== TASK REQUIREMENTS ==
**A)** Reproduce the stretch of the fiscal cliff article from "In the US, it" through "of no return.", word for word.
**B)** Using the fiscal cliff article, explain in one to three sentences why the author thinks the US can still avoid a European-style outcome.
**C)** Write the next part of the fiscal cliff article, starting after its final paragraph.
--- Start of PAGE EXCERPT ---
Fiscal Cliff or Slippery Slope?
When it comes to US fiscal policy, are we faced with a cliff, or a slippery slope? There is a difference between off-the-cliff Greece, the slippery-sloped European periphery, and the not-there-yet US.
We shall see if Alexis de Tocqueville may be right in his quote, "A democracy cannot exist as a permanent form of government. It can only exist until the majority discovers it can vote itself largess out of the public treasury."
George Santayana was certainly right in his quote, “Those who cannot remember their past are condemned to repeat it."
Fiscal cliffs are not unique to the US. However, there is a big difference between the European confrontation and the US confrontation. In Europe, the political forces have to deal with the results of failing to address budget gaps. They now confront debt in excess. In many of those countries the debt-to-GDP ratio exceeds 100%. Italy is the worst case among large economies; it is the third largest debtor in the world.
In Europe government budgets continue to swell. In France, the Economist reports, government has swelled to 57% of GDP. This kills investment. The CAC Index hasn’t had a new addition in a very long time. The top income tax rate of 75% is driving wealth out of the country.
I will stop about Europe, since their rolling disaster is so well-known.
In the US, the Congress and the President are trying to negotiate a deal to avoid a European-style outcome. Our debt-to-GDP ratio is low enough (about 70% in publicly held debt) and our economy is strong enough (slow growth is not the same as shrinking) to permit that from happening. But to avoid disaster will require prompt, no-nonsense action.
In the US, it is possible to deal with our deficit problem prospectively. We have already done that once with the entitlement system, by recalculating Social Security payments over a longer time span and extending the retirement age. We have the capacity to do it again with regard to post-retirement benefits and with additional changes in long-term entitlements. We also have demographics that have not deteriorated to the extent of Europe’s or Japan’s. If we wait long enough, however, we will descend to the same state of no return.
If we are smart enough to change our immigration laws and permit younger, entrepreneurial, enthusiastic people to enter our country legally, we will change our demographics for the better. The demographics would then favor robust growth for an extended period and provide adequate funding for our future entitlements and post-retirement benefits. Is the US Congress smart enough to make that change? I wonder – the indications are uncertain at best. We still elect too many idiots to the national legislative body.
By the way, those who accuse me of being either a Democrat or a Republican, depending on what I write, are quite wrong. I am neither. I believe both our political parties remain corrupted by money and ambitious politicians who are driven by short-term, election-driven agendas. Until our country is so disgusted with both of these parties that it is ready to demand material change, we will continue to get the shoddy government we asked for.
--- End of PAGE EXCERPT ---
--- Start of DATA SEGMENT ---
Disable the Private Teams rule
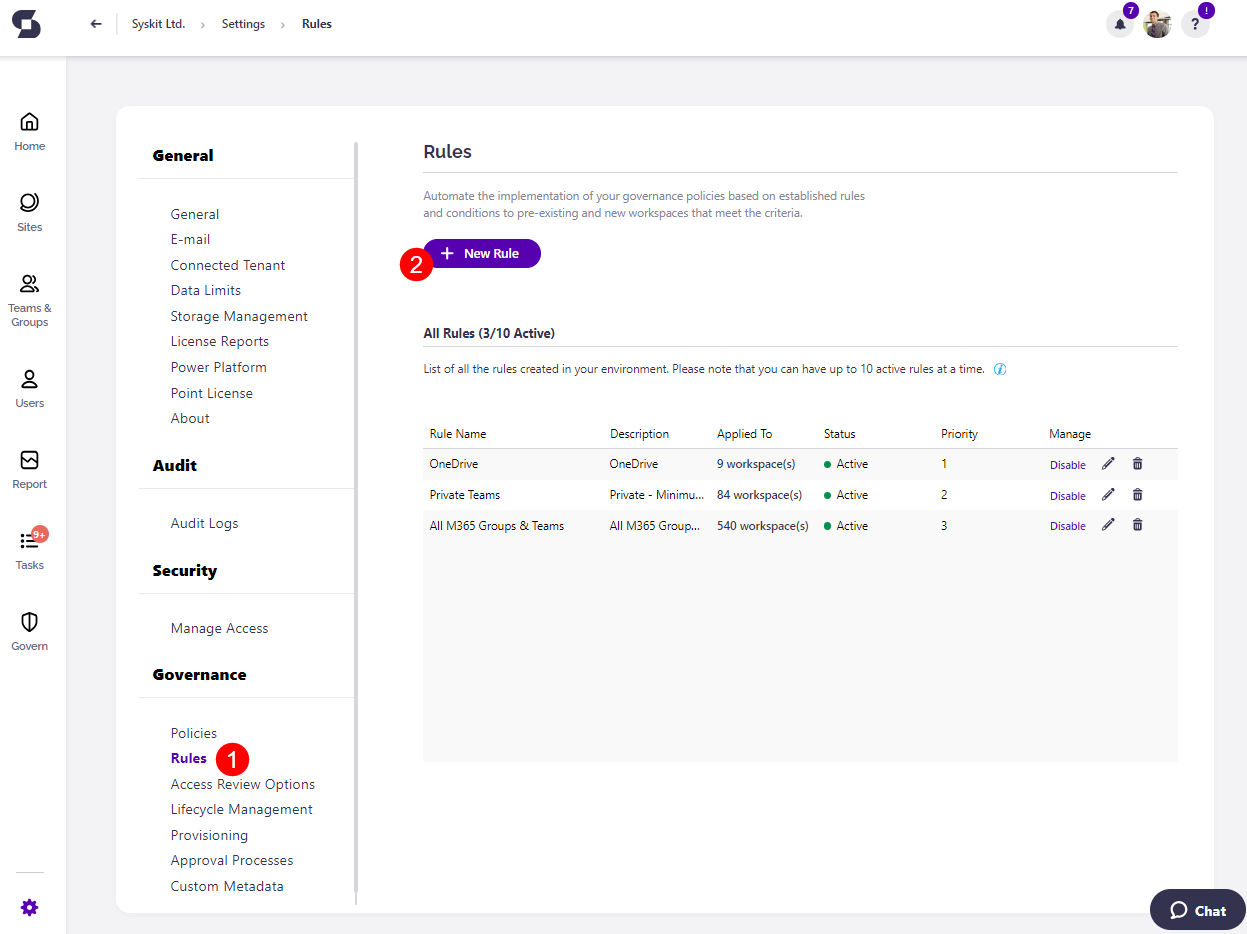 tap(1067, 496)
--- End of DATA SEGMENT ---
== ANSWERS TO THE TASKS ==
**A)**
In the US, it is possible to deal with our deficit problem prospectively. We have already done that once with the entitlement system, by recalculating Social Security payments over a longer time span and extending the retirement age. We have the capacity to do it again with regard to post-retirement benefits and with additional changes in long-term entitlements. We also have demographics that have not deteriorated to the extent of Europe’s or Japan’s. If we wait long enough, however, we will descend to the same state of no return.

**B)** US debt-to-GDP is still low enough, at about 70% in publicly held debt. The economy is also strong enough, since slow growth is not the same as shrinking. Avoiding disaster will still take prompt, no-nonsense action.

**C)**
Let us get back to the difference between the US and Europe. European peripheral countries waited too long. Now they cannot fund the promises that they made for retirement and post-retirement benefits, and so they have to impose austerity budgets. Those budgets strip away promises that were made. That is what drives people into the streets and increasingly threatens the political regimes of Europe.
European political leaders realize they have run out of rope. Especially in Greece, where the turmoil has been greatest, governmental leaders realize they must either severely alter the form of their government through austerity measures or see their society collapse into anarchy and chaos.
When governments impose austerity, they need police power to maintain civil order. In some sections of European cities, the police presence has been withdrawn or reduced and there is turmoil and deterioration of safety for the citizens. Other European countries are experiencing a migration of wealth. Citizens are not dumb; they vote with their feet if they are able to do it.
In the US, we see increasing divisions among the states. States that impose increasing levels of taxation continue to lose wealth to states that invite wealth and entrepreneurial spirit. A good case in point is California, which has now imposed a higher level of taxation in order to preserve the payment streams from its pension system. That system is bankrupting California cities, due to the overly generous pension policies they have put in place.
Here’s an example reported by Reuters:
“In bankrupt San Bernardino, a third of the city's 210,000 people live below the poverty line, making it the poorest city of its size in California. But a police lieutenant can retire in his 50s and take home $230,000 in one-time payouts on his last day, before settling in with a guaranteed $128,000-a-year pension. Forty-six retired city employees receive over $100,000 a year in pensions. Almost 75 percent of the city's general fund is now spent solely on the police and fire departments, according to Reuter’s analysis of city bankruptcy documents - most of that on wages and pension costs.” Hat tip to my colleague, Michael Comes, for sending me the report.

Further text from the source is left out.